What to work on:
Begin at the top of the records and copy each line exactly. The line containing "This screenshot has height=1148, width=1054." is the last one to include.

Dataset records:
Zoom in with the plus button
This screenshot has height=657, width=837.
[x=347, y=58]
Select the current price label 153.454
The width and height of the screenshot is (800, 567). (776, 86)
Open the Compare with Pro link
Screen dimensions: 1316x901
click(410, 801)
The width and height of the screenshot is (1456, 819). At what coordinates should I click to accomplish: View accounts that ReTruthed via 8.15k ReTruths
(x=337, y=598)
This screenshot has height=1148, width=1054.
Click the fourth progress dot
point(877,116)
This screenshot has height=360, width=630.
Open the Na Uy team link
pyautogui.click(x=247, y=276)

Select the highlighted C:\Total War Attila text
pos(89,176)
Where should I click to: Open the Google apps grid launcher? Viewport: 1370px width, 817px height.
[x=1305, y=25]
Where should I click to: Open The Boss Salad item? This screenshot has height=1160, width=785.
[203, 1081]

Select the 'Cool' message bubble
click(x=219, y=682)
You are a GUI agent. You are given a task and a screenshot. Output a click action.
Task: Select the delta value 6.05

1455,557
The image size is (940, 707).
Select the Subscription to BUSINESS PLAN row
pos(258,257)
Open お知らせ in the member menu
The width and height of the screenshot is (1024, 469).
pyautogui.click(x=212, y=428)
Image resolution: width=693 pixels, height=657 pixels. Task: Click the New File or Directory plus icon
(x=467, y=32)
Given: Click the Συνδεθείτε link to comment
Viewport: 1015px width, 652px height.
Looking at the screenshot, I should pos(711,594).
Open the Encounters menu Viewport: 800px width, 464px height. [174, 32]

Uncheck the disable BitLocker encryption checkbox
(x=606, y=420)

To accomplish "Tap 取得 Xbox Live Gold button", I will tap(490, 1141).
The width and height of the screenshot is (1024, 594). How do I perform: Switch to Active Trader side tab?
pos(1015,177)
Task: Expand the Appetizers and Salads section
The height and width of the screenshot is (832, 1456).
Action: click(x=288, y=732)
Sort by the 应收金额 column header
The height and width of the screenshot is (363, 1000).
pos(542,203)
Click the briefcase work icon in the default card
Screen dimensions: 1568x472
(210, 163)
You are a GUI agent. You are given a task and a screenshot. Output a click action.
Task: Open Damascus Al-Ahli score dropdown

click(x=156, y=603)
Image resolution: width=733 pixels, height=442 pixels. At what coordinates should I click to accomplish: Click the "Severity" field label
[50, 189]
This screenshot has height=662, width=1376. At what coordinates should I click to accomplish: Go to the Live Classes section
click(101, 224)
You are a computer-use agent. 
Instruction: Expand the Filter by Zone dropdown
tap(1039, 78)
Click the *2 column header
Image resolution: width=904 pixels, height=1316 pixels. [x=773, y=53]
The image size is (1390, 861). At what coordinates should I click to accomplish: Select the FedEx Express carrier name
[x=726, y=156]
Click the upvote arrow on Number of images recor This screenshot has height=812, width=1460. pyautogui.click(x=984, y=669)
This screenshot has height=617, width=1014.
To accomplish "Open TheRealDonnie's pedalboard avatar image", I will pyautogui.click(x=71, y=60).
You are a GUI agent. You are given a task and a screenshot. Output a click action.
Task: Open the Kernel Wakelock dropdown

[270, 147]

Result:
Zoom in with the plus button
This screenshot has height=657, width=837.
[x=347, y=58]
Select the current price label 153.454
The width and height of the screenshot is (800, 567). (776, 86)
Open the Compare with Pro link
Screen dimensions: 1316x901
click(410, 801)
The width and height of the screenshot is (1456, 819). At what coordinates should I click to accomplish: View accounts that ReTruthed via 8.15k ReTruths
(x=337, y=598)
This screenshot has height=1148, width=1054.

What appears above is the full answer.